I wanted to sleep in the spare bed tonight and he keeps coming in saying you don't know shit etc etc

Don't know what to do

OP posts:
Winegal · 04/07/2018 00:17

Just a bump. I'm now in the spare room any advice?

OP posts:
SleepPatternOfABat · 04/07/2018 00:20

Do you feel safe? Are there children in the house?

Sorry if that sounds dramatic but safety first. Then tell him to go to sleep. Then tomorrow.

ShovingLeopard · 04/07/2018 00:21

Why does he keep getting drunk if he knows he is horrible to you when he is?

dirtybadger · 04/07/2018 00:40

No, sertraline has nothing to do with this.
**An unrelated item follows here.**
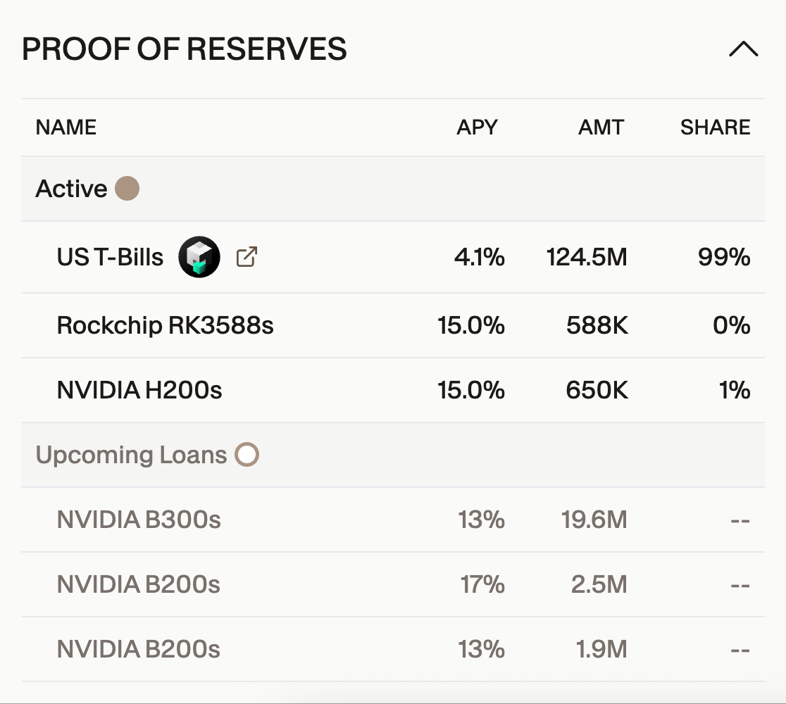Screen dimensions: 786x704
Task: Open the NVIDIA H200s reserve entry
Action: (139, 390)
Sorry I cant be more help than that. But it is unrelated!! He may be feeling more drunk as a result of the drugs interacting, though. Perhaps even more disinhibited.

As someone else said above, are you safe?
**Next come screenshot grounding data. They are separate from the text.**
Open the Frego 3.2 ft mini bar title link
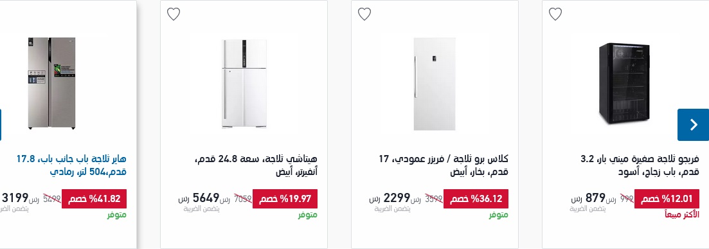This screenshot has height=249, width=709. coord(640,165)
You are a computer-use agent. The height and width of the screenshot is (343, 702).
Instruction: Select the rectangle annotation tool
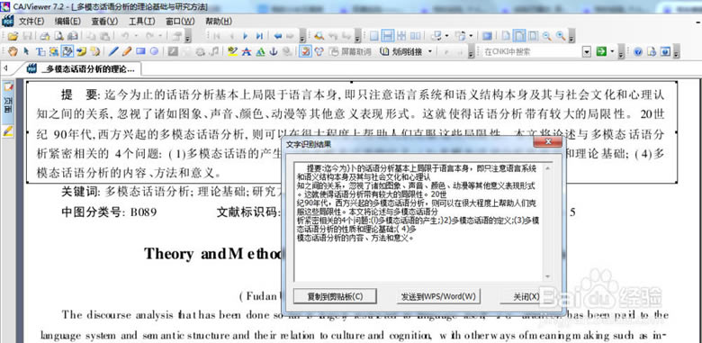click(x=140, y=51)
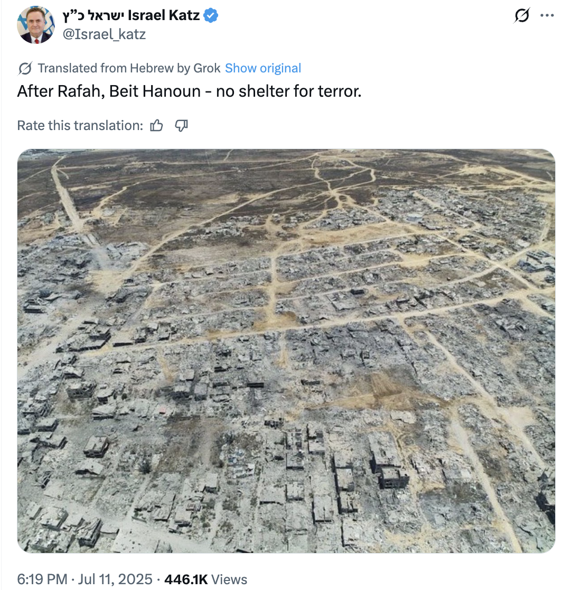This screenshot has height=590, width=562.
Task: Click the blue verified badge
Action: click(211, 15)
Winegal · 04/07/2018 07:24

Thanks for your responses. We don't have children and I feel safe. I don't feel he would ever be violent but as he is 6"3 and I'm 5"2 when he gets nasty and shouty it's really intimidating.

We had a massive chat on Sunday morning about it and he was horrified when I told him how he acted but then did it again.
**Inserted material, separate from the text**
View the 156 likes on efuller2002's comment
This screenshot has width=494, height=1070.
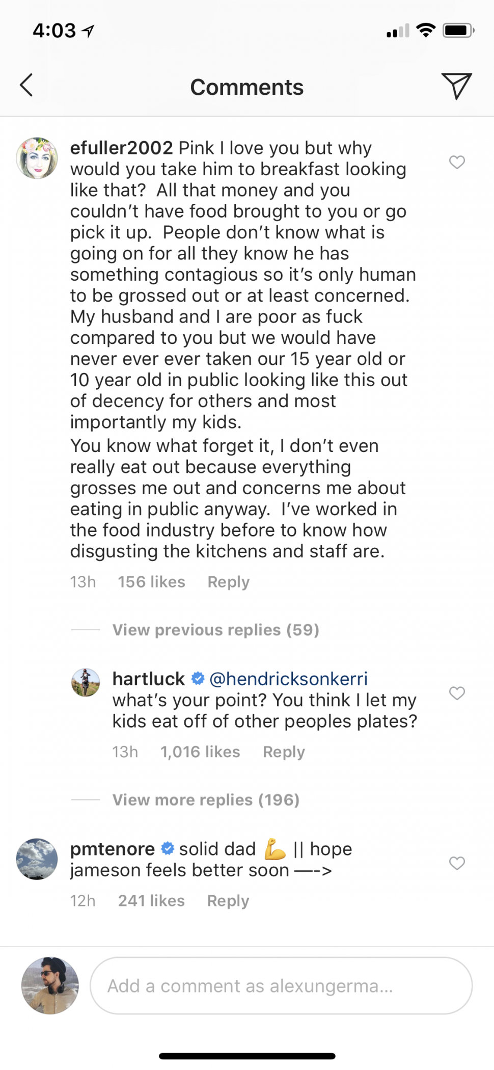pyautogui.click(x=151, y=582)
I need to go into the bedroom in a minute to start sorting stuff for holiday and don't know what response I'll get. I almost feel like going on the holiday without him

OP posts:
lifebegins50 · 04/07/2018 07:32

Please listen to your gut instinct and the fear you are experiencing.

My ex "turned" nasty, I thought it was stress then medication he was on but the reality was its his true nature..it took years to come out and only did when he felt power shifted towards him or away from me.

It is more likely something has happened in your circumstances to alter his sense of power.
Upshot is why even think of tolerating it? You have told him, yet he us repeating the behaviour...if you knew you turned when drinking wouldn't you give up?

GrumpyInsomniac · 04/07/2018 07:37

If he can't control his drinking for a while, Sertraline is not a good anti-depressant for him to be taking. I was on it for a year or so and, while I rarely drink, on those occasions when I did it really wasn't a great experience and seriously screwed with my mood beyond anything the alcohol would otherwise have caused. Obviously, responses to medication are individual. I came off it in the end as it simply didn't work for me.

If your DH has been lovely throughout your marriage and is only now exhibiting this behaviour, I would get him to read this and contact his GP. That's a list of potential side effects and things to watch out for from the manufacturer. He shouldn't just stop taking them without medical advice, but he should see the GP as a matter of urgency.

Jekyll and Hyde
SleepPatternOfABat · 04/07/2018 08:58

I don't think going on holiday with him is a good idea.

Maybe you can go on your own for a break, and he can stay and sort his shit out with his GP.

GreenItWas · 04/07/2018 10:15

I would say you urgently need to get away from this man. Once away you can decide what to do but drugs can change people to the point they lose their normal boundaries and that is what appears to be happening here OP. Please take care.

Babyblues052 · 04/07/2018 12:12

Sertraline takes about 6 weeks to get Into your system. The the gp will usually see how that low dose is going and increase your dose to a therapeutic dose, around 100mg. So basically if it's recently he's been put on it I doubt it's doing much just now, so I'd say you're seeing his true colours.